Option 1 is the worst: just work with numeric attributes (normalized).

Option 2 takes this a step further: also use categorical attributes where order is obvious. I suppose this is what you intend to do with "academic level". In these cases you could try to translate these values to normalized numbers. Not ideal, but better than not using them.

Option 3: For categorical attributes where order makes little sense you could create a boolean attribute for each option! This seems scary as it rapidly increases dimensionality, but it is often a good approach. For example, if you have 4 job categories, you could try working with 4 columns, one for each job option.

Option 4: By far the best approach (but also the hardest to implement) is to use embeddings. This is similar to an idea that revolutionized the use of deep learning in natural language processing.

The problem with language is similar to your own problem: how to numericalize input words.
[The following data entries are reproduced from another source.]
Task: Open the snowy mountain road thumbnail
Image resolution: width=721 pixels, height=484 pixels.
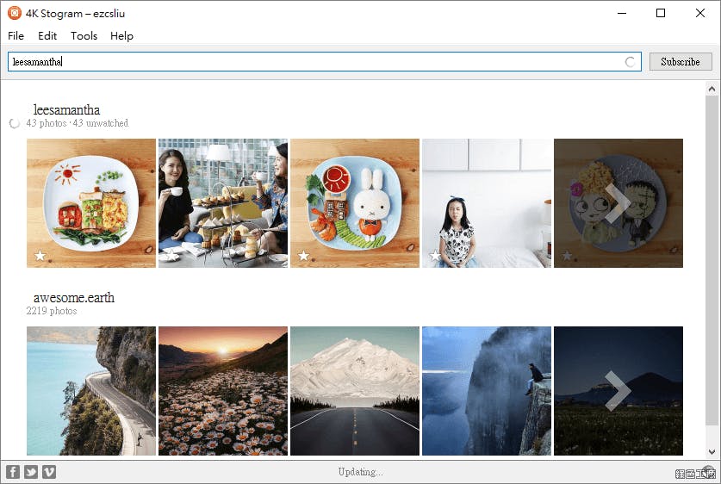Action: click(355, 391)
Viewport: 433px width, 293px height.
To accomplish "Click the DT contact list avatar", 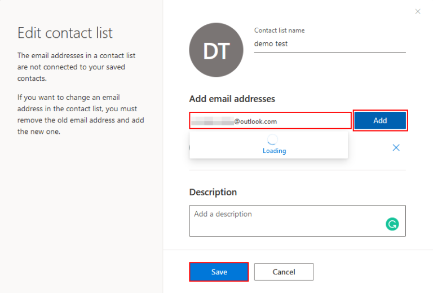I will coord(217,50).
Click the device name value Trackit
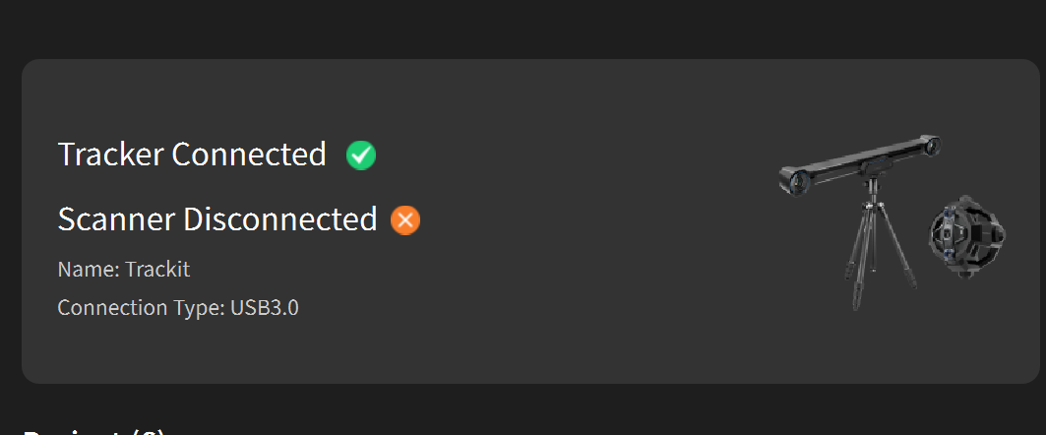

The first approach is to translate each word in the string into a vector, where the length of the vector is the number of words in the vocabulary, and all is 0 except for the index of the current word. This is called one-hot-encoding. Imagine our vocabulary is "Russia, Apple, Lake, Pear". Then the word "Apple" would be encoded by [0, 1, 0, 0]. Good, but this erases a lot of information. For example, Apple is more similar to Pear than to Russia, but [0, 1, 0, 0] is as similar to [0, 0, 0, 1] as it is to [1, 0, 0, 0].

But we can use dense vectors! (Like [0.12, 0.42, -0.01, 0.9].) For example, it is typical to encode any word in the dictionary as a 300-dimensional vector. The subtleties of semantic similarity and meaning will be encoded in the different dimensions of the vector.

So... why not do the same with your problematic attributes? Ordering race input like you propose makes no sense, and it may confuse the algorithm. Why "Asian" the highest value? Why "Black" between "Hispanic" and "White"? (Using a social construct like race highlights why this is problematic.)

Now word embeddings are often pretrained and are reused. In your case you need to train these vectors as part of your model's parameters (look for "embedding layers"). It may not be trivial to implement this from scratch, but it's good that you are at least aware of the possibilities. In case you want to give this idea a try, I would suggest looking into Tabular Learning for Fastai, that really makes all of this very approachable even for people with not much experience.